[Exercise prompt]: Exact copies of the records below are required.
BEGIN Entries shown
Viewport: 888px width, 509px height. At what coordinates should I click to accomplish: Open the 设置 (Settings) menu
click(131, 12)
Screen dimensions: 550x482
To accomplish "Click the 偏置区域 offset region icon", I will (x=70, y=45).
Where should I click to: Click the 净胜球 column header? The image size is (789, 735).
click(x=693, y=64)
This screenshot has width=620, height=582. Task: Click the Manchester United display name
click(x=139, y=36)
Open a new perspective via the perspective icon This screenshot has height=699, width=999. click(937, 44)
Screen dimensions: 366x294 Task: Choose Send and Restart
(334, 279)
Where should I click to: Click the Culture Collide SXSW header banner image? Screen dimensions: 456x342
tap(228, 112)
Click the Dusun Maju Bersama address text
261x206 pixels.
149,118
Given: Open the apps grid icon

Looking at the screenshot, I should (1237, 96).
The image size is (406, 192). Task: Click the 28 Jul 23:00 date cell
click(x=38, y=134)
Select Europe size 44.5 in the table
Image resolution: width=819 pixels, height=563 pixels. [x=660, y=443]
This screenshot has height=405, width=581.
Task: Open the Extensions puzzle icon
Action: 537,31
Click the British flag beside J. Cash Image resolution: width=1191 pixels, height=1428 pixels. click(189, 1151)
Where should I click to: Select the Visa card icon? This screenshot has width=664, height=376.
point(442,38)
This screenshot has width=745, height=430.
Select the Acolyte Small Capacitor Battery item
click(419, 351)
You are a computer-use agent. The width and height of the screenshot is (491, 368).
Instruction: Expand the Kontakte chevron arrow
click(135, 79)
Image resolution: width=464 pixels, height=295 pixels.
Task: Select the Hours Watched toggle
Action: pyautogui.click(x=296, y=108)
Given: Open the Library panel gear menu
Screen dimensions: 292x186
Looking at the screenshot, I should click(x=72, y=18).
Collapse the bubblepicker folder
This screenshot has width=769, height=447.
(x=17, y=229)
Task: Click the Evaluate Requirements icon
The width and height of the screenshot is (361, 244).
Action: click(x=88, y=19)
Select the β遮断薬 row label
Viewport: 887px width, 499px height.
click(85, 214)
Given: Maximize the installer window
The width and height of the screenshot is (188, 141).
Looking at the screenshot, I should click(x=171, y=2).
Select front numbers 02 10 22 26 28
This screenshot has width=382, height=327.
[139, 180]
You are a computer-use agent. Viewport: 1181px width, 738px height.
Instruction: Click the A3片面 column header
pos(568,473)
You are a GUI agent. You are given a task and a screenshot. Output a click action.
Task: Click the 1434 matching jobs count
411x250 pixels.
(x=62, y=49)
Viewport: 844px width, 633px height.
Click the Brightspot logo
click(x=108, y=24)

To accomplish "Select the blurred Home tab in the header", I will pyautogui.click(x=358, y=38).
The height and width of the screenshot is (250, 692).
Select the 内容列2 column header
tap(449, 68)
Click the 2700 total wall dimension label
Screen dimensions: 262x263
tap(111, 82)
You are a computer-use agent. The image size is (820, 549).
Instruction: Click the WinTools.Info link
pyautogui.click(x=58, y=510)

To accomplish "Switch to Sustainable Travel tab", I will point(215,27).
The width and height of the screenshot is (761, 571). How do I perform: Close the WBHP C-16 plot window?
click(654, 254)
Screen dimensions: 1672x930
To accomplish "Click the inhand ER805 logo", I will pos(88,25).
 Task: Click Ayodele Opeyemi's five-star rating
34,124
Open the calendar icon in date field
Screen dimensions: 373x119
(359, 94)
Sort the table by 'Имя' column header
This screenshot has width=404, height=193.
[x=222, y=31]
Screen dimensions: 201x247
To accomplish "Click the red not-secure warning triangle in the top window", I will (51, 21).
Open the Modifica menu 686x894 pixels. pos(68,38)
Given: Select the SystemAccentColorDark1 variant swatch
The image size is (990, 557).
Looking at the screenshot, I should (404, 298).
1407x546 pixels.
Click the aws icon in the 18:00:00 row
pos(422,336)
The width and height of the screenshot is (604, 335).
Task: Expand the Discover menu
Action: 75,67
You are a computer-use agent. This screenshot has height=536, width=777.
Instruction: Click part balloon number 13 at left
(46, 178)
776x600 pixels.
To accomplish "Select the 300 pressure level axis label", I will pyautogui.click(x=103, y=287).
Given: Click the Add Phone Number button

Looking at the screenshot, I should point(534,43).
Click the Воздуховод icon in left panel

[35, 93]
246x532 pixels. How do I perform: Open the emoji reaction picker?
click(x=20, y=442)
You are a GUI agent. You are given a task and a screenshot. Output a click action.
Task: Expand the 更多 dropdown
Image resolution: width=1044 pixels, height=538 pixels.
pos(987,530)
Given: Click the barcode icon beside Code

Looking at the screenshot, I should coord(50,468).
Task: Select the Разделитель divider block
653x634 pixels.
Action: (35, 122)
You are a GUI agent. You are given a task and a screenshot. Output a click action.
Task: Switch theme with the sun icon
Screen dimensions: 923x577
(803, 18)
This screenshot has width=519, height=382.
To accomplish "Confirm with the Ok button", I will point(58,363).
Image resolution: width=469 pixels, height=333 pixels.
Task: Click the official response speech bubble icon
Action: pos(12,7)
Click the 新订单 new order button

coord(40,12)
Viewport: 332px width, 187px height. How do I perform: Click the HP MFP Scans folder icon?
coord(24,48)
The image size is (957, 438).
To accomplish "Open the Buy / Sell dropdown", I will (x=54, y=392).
END Entries shown
[Solution to this task]:
Viewport: 888px width, 509px height. At what coordinates should I click to accomplish: Open the 设置 (Settings) menu
click(131, 12)
Screen dimensions: 550x482
To accomplish "Click the 偏置区域 offset region icon", I will (x=70, y=45).
Where should I click to: Click the 净胜球 column header? The image size is (789, 735).
click(x=693, y=64)
This screenshot has width=620, height=582. Task: Click the Manchester United display name
click(x=139, y=36)
Open a new perspective via the perspective icon This screenshot has height=699, width=999. click(937, 44)
Screen dimensions: 366x294 Task: Choose Send and Restart
(334, 279)
Where should I click to: Click the Culture Collide SXSW header banner image? Screen dimensions: 456x342
tap(228, 112)
Click the Dusun Maju Bersama address text
261x206 pixels.
149,118
Given: Open the apps grid icon

Looking at the screenshot, I should (1237, 96).
The image size is (406, 192). Task: Click the 28 Jul 23:00 date cell
click(x=38, y=134)
Select Europe size 44.5 in the table
Image resolution: width=819 pixels, height=563 pixels. [x=660, y=443]
This screenshot has height=405, width=581.
Task: Open the Extensions puzzle icon
Action: 537,31
Click the British flag beside J. Cash Image resolution: width=1191 pixels, height=1428 pixels. click(189, 1151)
Where should I click to: Select the Visa card icon? This screenshot has width=664, height=376.
point(442,38)
This screenshot has width=745, height=430.
Select the Acolyte Small Capacitor Battery item
click(419, 351)
You are a computer-use agent. The width and height of the screenshot is (491, 368).
Instruction: Expand the Kontakte chevron arrow
click(135, 79)
Image resolution: width=464 pixels, height=295 pixels.
Task: Select the Hours Watched toggle
Action: pyautogui.click(x=296, y=108)
Given: Open the Library panel gear menu
Screen dimensions: 292x186
Looking at the screenshot, I should click(x=72, y=18).
Collapse the bubblepicker folder
This screenshot has width=769, height=447.
(x=17, y=229)
Task: Click the Evaluate Requirements icon
The width and height of the screenshot is (361, 244).
Action: click(x=88, y=19)
Select the β遮断薬 row label
Viewport: 887px width, 499px height.
click(85, 214)
Given: Maximize the installer window
The width and height of the screenshot is (188, 141).
Looking at the screenshot, I should click(x=171, y=2).
Select front numbers 02 10 22 26 28
This screenshot has width=382, height=327.
[139, 180]
You are a computer-use agent. Viewport: 1181px width, 738px height.
Instruction: Click the A3片面 column header
pos(568,473)
You are a GUI agent. You are given a task and a screenshot. Output a click action.
Task: Click the 1434 matching jobs count
411x250 pixels.
(x=62, y=49)
Viewport: 844px width, 633px height.
Click the Brightspot logo
click(x=108, y=24)

To accomplish "Select the blurred Home tab in the header", I will pyautogui.click(x=358, y=38).
The height and width of the screenshot is (250, 692).
Select the 内容列2 column header
tap(449, 68)
Click the 2700 total wall dimension label
Screen dimensions: 262x263
tap(111, 82)
You are a computer-use agent. The image size is (820, 549).
Instruction: Click the WinTools.Info link
pyautogui.click(x=58, y=510)

To accomplish "Switch to Sustainable Travel tab", I will point(215,27).
The width and height of the screenshot is (761, 571). How do I perform: Close the WBHP C-16 plot window?
click(654, 254)
Screen dimensions: 1672x930
To accomplish "Click the inhand ER805 logo", I will pos(88,25).
 Task: Click Ayodele Opeyemi's five-star rating
34,124
Open the calendar icon in date field
Screen dimensions: 373x119
(359, 94)
Sort the table by 'Имя' column header
This screenshot has width=404, height=193.
[x=222, y=31]
Screen dimensions: 201x247
To accomplish "Click the red not-secure warning triangle in the top window", I will (51, 21).
Open the Modifica menu 686x894 pixels. pos(68,38)
Given: Select the SystemAccentColorDark1 variant swatch
The image size is (990, 557).
Looking at the screenshot, I should (404, 298).
1407x546 pixels.
Click the aws icon in the 18:00:00 row
pos(422,336)
The width and height of the screenshot is (604, 335).
Task: Expand the Discover menu
Action: 75,67
You are a computer-use agent. This screenshot has height=536, width=777.
Instruction: Click part balloon number 13 at left
(46, 178)
776x600 pixels.
To accomplish "Select the 300 pressure level axis label", I will pyautogui.click(x=103, y=287).
Given: Click the Add Phone Number button

Looking at the screenshot, I should point(534,43).
Click the Воздуховод icon in left panel

[35, 93]
246x532 pixels. How do I perform: Open the emoji reaction picker?
click(x=20, y=442)
You are a GUI agent. You are given a task and a screenshot. Output a click action.
Task: Expand the 更多 dropdown
Image resolution: width=1044 pixels, height=538 pixels.
pos(987,530)
Given: Click the barcode icon beside Code

Looking at the screenshot, I should coord(50,468).
Task: Select the Разделитель divider block
653x634 pixels.
Action: (35, 122)
You are a GUI agent. You are given a task and a screenshot. Output a click action.
Task: Switch theme with the sun icon
Screen dimensions: 923x577
(803, 18)
This screenshot has width=519, height=382.
To accomplish "Confirm with the Ok button", I will point(58,363).
Image resolution: width=469 pixels, height=333 pixels.
Task: Click the official response speech bubble icon
Action: pos(12,7)
Click the 新订单 new order button

coord(40,12)
Viewport: 332px width, 187px height. How do I perform: Click the HP MFP Scans folder icon?
coord(24,48)
The image size is (957, 438).
To accomplish "Open the Buy / Sell dropdown", I will (x=54, y=392).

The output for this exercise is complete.